◆ Required work
Which lines of the data contain the string "panel"? Copy every one.
Recorded data START
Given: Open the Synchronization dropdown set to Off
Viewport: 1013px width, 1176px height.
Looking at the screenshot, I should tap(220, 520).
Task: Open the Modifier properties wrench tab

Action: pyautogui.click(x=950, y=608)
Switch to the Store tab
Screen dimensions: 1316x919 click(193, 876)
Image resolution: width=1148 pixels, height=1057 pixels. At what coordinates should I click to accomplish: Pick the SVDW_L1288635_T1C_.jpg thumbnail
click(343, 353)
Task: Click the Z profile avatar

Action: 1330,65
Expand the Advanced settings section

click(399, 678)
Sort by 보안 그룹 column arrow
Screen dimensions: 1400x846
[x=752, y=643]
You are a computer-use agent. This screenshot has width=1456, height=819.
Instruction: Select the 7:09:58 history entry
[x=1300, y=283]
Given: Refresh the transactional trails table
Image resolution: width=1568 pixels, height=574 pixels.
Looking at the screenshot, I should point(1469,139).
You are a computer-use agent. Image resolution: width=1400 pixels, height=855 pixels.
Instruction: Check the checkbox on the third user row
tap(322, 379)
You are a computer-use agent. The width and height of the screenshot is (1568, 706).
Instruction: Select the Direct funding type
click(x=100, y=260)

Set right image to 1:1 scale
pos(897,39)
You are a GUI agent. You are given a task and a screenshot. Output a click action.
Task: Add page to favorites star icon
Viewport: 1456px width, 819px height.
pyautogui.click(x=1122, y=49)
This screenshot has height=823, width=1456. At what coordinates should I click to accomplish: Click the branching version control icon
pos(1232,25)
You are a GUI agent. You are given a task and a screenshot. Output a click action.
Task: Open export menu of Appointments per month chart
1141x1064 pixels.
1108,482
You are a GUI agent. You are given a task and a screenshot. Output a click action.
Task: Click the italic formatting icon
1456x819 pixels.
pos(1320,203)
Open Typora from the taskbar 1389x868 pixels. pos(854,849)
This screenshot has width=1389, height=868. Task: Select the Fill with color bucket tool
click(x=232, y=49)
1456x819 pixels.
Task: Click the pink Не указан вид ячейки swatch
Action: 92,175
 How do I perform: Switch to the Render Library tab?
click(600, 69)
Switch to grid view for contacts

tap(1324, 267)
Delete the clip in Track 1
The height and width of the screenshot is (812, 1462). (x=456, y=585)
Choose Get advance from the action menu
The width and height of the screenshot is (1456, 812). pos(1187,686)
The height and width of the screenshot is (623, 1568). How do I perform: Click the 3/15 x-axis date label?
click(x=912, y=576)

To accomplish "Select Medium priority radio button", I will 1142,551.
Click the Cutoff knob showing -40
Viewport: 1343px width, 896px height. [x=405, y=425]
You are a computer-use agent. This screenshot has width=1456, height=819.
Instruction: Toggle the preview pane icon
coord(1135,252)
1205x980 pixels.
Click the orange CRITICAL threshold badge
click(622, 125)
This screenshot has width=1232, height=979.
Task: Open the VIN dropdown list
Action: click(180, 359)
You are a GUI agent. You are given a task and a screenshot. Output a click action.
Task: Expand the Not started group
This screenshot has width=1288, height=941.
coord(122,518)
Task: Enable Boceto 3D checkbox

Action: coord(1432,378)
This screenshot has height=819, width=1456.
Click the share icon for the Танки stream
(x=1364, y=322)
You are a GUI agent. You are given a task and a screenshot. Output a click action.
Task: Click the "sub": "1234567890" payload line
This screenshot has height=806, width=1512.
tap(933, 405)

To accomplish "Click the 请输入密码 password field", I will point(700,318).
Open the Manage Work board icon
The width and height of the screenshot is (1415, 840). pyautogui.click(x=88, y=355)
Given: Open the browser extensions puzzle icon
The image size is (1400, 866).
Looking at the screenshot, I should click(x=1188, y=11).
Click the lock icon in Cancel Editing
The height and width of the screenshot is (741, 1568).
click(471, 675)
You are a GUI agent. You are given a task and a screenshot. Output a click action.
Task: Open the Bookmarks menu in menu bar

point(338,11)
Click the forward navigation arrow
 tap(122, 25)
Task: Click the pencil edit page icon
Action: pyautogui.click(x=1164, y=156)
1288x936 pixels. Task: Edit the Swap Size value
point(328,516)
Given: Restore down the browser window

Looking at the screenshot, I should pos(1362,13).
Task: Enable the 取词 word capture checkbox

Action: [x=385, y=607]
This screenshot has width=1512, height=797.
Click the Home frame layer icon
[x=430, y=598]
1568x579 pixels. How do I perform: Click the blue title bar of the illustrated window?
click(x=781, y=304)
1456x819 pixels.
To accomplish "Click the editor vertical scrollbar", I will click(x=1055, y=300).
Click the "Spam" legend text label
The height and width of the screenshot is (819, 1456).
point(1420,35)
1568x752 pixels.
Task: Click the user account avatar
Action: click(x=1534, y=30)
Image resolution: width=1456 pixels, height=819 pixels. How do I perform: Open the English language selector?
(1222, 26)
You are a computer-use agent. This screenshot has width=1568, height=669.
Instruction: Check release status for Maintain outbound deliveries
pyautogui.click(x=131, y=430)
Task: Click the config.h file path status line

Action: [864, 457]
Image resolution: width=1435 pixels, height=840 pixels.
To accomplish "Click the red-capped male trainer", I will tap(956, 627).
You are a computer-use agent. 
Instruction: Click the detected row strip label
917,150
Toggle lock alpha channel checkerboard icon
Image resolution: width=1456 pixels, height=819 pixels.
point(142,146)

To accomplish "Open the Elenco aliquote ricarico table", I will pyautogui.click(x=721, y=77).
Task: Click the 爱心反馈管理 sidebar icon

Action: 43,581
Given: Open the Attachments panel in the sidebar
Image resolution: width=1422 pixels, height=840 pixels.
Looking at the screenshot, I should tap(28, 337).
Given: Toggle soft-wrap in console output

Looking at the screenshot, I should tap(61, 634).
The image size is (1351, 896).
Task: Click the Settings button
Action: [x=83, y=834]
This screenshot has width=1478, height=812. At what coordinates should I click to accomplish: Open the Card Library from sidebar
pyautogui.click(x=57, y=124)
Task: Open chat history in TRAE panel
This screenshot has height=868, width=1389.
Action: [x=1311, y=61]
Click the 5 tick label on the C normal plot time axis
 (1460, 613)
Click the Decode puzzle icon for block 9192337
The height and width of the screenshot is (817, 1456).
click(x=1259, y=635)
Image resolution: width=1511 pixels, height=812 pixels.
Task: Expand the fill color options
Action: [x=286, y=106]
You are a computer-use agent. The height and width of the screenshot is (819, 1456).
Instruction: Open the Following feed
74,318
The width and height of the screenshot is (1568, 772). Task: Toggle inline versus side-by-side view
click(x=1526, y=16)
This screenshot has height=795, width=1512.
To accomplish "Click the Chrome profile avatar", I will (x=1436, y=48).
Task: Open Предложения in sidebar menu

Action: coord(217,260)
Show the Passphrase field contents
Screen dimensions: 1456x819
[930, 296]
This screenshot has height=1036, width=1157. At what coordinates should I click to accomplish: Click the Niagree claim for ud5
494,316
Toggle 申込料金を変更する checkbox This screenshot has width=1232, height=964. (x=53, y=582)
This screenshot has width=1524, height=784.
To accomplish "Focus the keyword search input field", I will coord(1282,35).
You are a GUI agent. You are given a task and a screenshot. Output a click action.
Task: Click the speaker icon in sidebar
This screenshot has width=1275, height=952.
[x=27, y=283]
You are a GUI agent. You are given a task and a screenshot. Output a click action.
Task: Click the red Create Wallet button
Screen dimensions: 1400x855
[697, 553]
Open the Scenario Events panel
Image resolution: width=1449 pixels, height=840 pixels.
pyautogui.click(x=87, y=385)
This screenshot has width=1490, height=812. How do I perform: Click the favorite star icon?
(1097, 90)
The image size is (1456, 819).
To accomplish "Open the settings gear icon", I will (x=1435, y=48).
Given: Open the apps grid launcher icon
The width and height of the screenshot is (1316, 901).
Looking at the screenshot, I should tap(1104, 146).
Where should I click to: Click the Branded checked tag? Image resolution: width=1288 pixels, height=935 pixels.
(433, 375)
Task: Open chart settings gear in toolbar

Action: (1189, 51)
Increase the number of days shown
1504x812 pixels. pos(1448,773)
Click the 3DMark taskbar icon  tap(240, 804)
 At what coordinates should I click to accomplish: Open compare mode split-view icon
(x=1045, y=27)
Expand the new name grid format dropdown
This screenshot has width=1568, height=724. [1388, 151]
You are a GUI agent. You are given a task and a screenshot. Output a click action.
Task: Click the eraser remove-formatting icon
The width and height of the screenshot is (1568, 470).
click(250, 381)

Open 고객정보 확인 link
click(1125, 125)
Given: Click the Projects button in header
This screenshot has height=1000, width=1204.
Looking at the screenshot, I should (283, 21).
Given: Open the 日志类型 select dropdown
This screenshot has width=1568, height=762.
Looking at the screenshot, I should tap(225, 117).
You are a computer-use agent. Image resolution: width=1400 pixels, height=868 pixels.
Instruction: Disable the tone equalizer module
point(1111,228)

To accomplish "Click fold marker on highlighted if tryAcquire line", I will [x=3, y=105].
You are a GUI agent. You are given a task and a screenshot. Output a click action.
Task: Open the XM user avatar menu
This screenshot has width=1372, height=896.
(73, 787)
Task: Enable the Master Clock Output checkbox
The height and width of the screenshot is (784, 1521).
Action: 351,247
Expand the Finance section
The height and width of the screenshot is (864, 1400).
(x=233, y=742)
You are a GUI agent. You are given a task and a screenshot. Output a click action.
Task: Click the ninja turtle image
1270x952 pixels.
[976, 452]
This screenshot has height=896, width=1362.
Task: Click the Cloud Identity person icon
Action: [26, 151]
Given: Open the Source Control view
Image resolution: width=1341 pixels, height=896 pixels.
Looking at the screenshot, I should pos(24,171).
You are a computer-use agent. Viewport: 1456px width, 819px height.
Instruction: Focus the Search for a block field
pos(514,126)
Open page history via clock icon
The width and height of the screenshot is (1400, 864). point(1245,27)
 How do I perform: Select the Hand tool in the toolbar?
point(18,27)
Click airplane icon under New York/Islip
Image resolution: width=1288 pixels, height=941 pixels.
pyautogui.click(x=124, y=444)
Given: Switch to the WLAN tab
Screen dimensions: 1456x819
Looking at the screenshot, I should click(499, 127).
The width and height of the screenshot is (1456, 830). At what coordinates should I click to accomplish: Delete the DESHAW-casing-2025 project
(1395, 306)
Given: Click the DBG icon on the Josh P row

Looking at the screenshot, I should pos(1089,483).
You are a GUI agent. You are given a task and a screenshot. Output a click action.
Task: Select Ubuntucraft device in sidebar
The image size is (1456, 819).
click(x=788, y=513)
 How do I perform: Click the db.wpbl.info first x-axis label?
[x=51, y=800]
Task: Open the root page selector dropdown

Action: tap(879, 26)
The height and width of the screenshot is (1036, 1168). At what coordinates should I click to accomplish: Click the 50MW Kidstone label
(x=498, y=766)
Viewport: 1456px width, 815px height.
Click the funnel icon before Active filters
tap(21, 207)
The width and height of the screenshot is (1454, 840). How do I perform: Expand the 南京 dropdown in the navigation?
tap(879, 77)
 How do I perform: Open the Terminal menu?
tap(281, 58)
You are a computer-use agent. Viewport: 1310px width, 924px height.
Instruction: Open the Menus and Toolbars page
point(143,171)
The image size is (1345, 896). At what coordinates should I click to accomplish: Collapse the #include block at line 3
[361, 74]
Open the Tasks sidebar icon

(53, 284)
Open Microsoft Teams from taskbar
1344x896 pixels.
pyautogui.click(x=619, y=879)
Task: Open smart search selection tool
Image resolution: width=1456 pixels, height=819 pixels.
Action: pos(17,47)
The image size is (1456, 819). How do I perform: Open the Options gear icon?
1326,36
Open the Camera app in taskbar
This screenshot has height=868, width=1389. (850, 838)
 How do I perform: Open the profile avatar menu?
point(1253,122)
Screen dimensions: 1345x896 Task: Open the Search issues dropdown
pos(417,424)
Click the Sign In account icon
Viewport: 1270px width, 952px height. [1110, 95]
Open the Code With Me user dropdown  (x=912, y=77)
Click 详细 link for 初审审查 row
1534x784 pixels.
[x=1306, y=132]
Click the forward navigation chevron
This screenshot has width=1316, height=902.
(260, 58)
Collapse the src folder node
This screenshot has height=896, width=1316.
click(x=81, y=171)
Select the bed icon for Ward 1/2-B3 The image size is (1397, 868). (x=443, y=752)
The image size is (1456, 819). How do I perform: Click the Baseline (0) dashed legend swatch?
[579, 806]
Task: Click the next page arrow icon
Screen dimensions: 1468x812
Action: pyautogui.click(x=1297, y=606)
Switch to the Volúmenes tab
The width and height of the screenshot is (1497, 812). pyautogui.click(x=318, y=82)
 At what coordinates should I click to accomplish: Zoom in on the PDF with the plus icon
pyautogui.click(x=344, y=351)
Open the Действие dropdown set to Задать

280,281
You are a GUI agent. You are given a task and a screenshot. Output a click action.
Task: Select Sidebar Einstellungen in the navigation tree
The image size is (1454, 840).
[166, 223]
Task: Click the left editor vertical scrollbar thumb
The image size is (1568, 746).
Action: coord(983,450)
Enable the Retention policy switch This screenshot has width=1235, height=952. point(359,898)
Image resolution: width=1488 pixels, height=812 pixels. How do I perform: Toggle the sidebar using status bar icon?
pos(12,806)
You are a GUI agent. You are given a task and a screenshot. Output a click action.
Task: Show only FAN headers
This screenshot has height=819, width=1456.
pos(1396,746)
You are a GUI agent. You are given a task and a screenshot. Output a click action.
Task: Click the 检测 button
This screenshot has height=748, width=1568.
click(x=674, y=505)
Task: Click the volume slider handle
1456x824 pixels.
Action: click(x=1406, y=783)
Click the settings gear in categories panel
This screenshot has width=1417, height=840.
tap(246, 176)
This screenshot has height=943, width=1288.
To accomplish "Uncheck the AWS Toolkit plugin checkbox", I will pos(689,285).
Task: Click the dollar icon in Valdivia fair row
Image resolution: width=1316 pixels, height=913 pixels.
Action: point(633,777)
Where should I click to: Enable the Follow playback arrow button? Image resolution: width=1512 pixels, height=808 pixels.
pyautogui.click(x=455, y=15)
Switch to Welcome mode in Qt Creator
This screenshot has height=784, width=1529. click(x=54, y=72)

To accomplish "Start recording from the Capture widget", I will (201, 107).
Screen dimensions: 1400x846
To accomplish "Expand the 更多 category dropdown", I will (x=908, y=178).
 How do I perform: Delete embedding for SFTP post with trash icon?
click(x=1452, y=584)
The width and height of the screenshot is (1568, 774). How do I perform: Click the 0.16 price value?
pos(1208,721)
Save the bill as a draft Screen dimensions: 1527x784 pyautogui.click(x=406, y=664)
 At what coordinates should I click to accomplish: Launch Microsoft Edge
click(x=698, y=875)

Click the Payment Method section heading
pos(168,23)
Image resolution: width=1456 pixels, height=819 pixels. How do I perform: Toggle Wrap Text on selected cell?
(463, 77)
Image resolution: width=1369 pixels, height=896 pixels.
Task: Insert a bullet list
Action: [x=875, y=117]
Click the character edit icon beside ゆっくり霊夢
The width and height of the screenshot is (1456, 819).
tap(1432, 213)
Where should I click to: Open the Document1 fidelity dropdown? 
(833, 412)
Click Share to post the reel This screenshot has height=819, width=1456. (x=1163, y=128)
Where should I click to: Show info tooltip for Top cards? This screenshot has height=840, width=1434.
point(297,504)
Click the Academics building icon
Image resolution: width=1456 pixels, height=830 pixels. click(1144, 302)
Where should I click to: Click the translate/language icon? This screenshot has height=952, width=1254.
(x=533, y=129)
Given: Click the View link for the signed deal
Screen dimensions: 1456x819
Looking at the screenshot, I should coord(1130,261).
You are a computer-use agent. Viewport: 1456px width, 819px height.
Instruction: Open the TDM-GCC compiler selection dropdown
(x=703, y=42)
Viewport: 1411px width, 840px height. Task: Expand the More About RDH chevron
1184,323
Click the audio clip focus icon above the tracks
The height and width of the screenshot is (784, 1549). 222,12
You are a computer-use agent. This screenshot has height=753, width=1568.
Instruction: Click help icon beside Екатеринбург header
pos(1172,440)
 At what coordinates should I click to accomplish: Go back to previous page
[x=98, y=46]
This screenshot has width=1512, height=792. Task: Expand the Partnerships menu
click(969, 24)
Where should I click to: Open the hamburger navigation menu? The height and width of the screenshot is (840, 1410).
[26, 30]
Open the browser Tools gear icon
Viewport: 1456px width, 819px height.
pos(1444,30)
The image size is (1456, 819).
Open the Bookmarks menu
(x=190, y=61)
Recorded data END
◆ Result below
Given: Open the Attachments panel in the sidebar
Task: Open chat history in TRAE panel
Open the Scenario Events panel
Click the settings gear in categories panel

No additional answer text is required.